A intenção dos chineses é clara: escoar soja (segundo principal produto que eles compram no país, atrás do minério de ferro) do Centro-Oeste até o porto baiano. Mas também há um interesse geopolítico. Eles querem criar alternativas ao canal do Panamá, obra bancada pelos EUA no século passado e que os asiáticos veem ainda hoje sob controle dos americanos. Para criar essa alternativa, a Fiol terá cerca de 1.500 quilômetros e cruzará com a FNS (Ferrovia Norte-Sul).
Hoje, os grãos precisam seguir de caminhões até o porto de Santos (SP) ou ser transportados até um entroncamento da Ferrovia Norte-Sul rumo ao porto de Itaqui, no Maranhão. No entanto, existem dificuldades de passagem no trecho controlado pela mineradora Vale, único ponto de acesso até o porto do Nordeste.
O plano dos chineses inclui outro braço ferroviário, a partir da Ferrovia Norte-Sul, que seguirá de Campinorte (GO) até Lucas do Rio Verde (MT) e, de lá, até Porto Velho (RO). Essa linha continuará rumo ao Peru até um porto no oceano Pacífico. O projeto foi apresentado pelo grupo chinês a representantes do governo brasileiro durante a viagem do presidente Michel Temer à China, no fim de agosto.
Desde então, o governo da Bahia já contratou a consultoria Accenture para desenvolver o projeto. Como a Fiol já é uma ferrovia prioritária da União, o governo baiano se comprometeu a transferir o projeto para o PPI (Programa de Parcerias de Investimentos) assim que estiver pronto.
A expectativa é que isso ocorra até o início do próximo ano para que a ferrovia seja licitada ainda no governo Temer. Pelas conversas iniciais, os chineses teriam de entrar no leilão, embora tenham manifestado a intenção de realizar a obra por conta própria desde que o governo desse autorização.
O apetite dos chineses não termina aí. Três outros grupos também se apresentaram para formar um consórcio e construir os 934 quilômetros da Ferrogrão, entre Sinop (MT) e Miritituba (PA).
O projeto está em consulta pública e deverá consumir cerca de R$ 12 bilhões.
Dois são os motivos que levam as empresas chinesas a destinar recursos para infraestrutura no Brasil.
Nas conversas, o governo chinês deixou claro para os brasileiros seu interesse em ter a segurança de fornecimento de energia e ali- mentos. Por isso, não mede esforços nem recursos para investir em infraestrutura.
De janeiro a outubro, os chineses compraram US$ 19 bilhões em soja do Brasil, origem de 59% de todo o grão importado pelos asiáticos.

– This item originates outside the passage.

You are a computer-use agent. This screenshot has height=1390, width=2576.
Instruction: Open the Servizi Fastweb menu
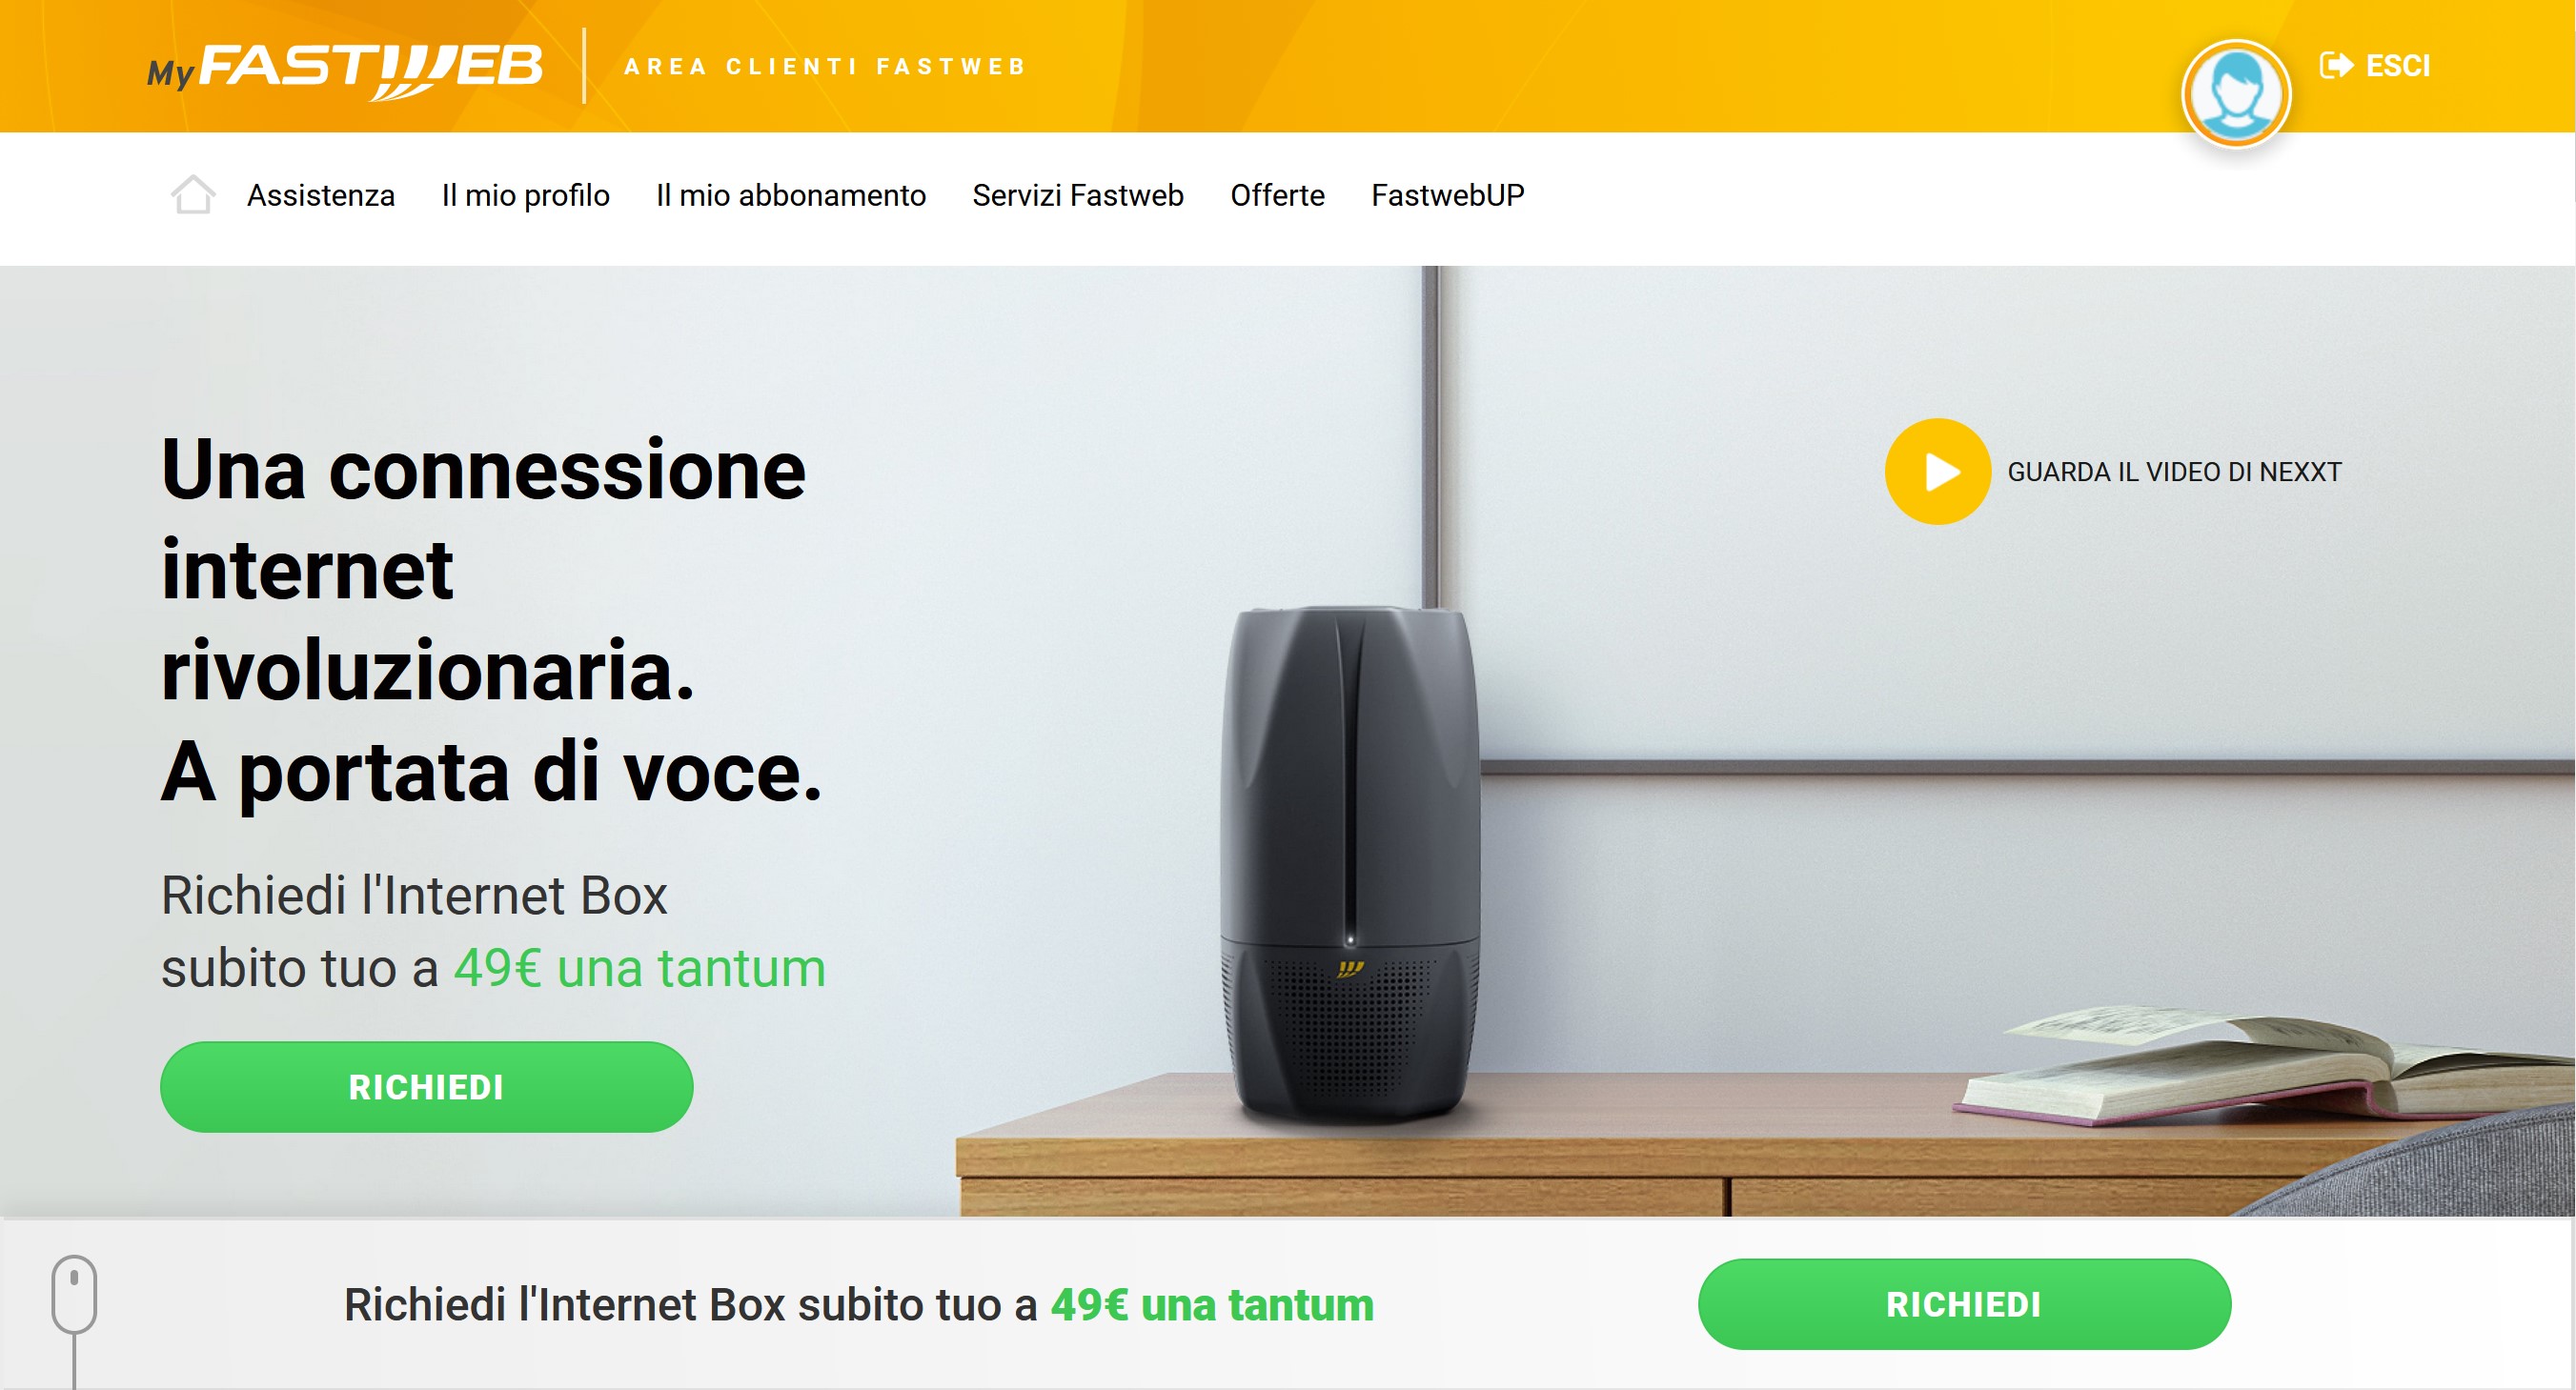click(x=1077, y=195)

No mesmo período, o país importou US$ 5,5 bilhões em petróleo do Brasil.
Outra explicação é que o projeto permitiria à China uma alternativa ao canal do Panamá, que, segundo eles, é “controlado” pelos EUA.
VENEZUELA
O apetite chinês pelo Brasil vem aumentando especialmente depois da crise na Venezuela De janeiro a outubro, o país recebeu US$ 10,8 bilhões do gigante asiático, como já mostrou a Folha.
A maior parte desses recursos foi destinada a fusões e aquisições especialmente na área de energia e transporte.
Entre os exemplos, estão a compra de 45,36% da CPFL Energia pela State Grid Corp of China, por US$ 3,7 bilhões, e da hidrelétrica de São Simão, por US$ 2,26 bilhões, pela State Power Investment Corporation.
O interesse chinês também levou Pequim a fechar um acordo com o Brasil e criar, em maio, um fundo de investimento de US$ 20 bilhões destinado a financiar projetos de infraestrutura no país que sejam considerados relevantes para ambas as partes.